Los mapas y los procedimientos nos muestran el camino, pero nunca pueden sustituir la observación. Así como un conductor debe seguir mirando a través del parabrisas, los líderes Lean deben verificar continuamente la realidad en el Gemba. Los estándares nos orientan; pensar y observar es lo que nos permite mejorar.

Un termómetro no crea la fiebre

Un termómetro no crea la fiebre; simplemente la revela.

Lo mismo ocurre con los indicadores de desempeño. Los números no generan los problemas; los hacen visibles.

En lugar de culpar a la medición, pregúntate qué está tratando de decirte sobre el proceso. La mejora comienza cuando buscamos comprender la causa, en lugar de reaccionar únicamente al resultado.
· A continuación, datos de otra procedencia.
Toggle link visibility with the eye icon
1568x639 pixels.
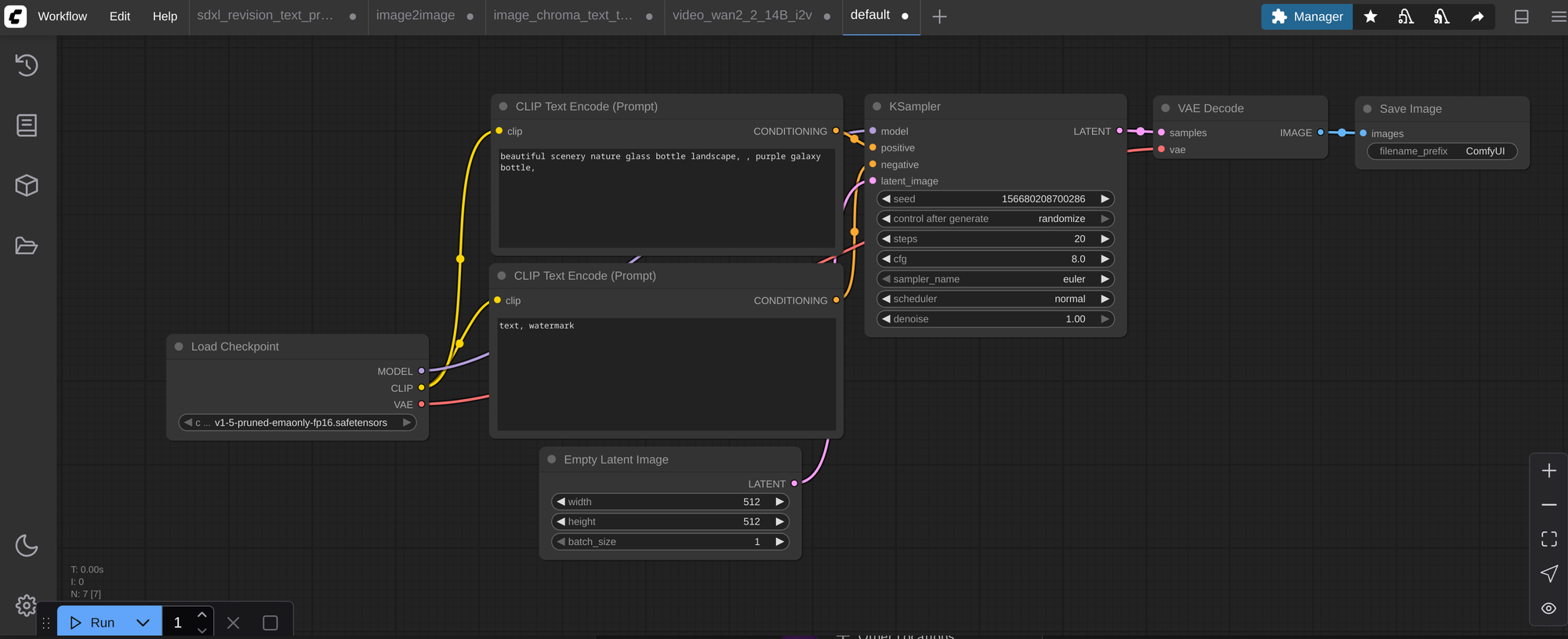pos(1548,608)
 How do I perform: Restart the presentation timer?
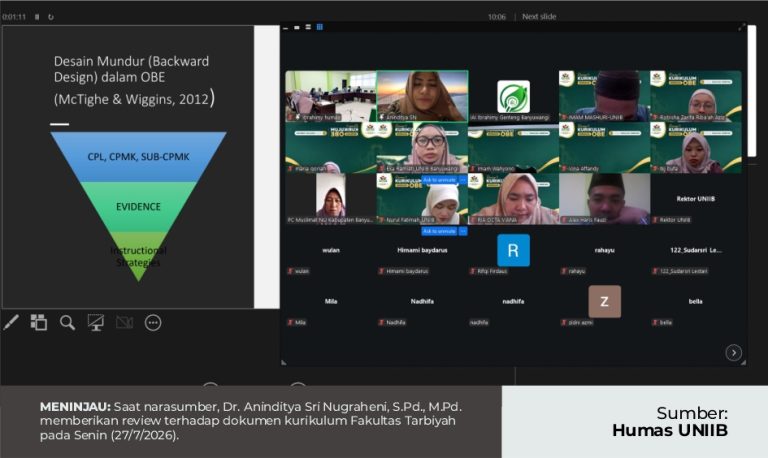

Mide para entender. No para culpar.

Un buen coach es como un jardinero: no puede forzar el crecimiento, pero sí crear las condiciones adecuadas para que ocurra.

La confianza, el desafío, el apoyo y la paciencia ayudan a las personas a desarrollar su potencial.

Un buen coach es como un andamio: brinda apoyo mientras se desarrolla la capacidad y después se retira gradualmente.

Un control puede ayudarnos a convivir con un problema sin resolverlo. La mejora comienza cuando dejamos de confundir contención con solución y trabajamos para reducir la necesidad del control.

Un estándar no representa una forma definitiva de trabajar. Representa la mejor forma que conocemos hoy: una referencia estable desde la cual aprender, mejorar y, eventualmente, establecer una nueva.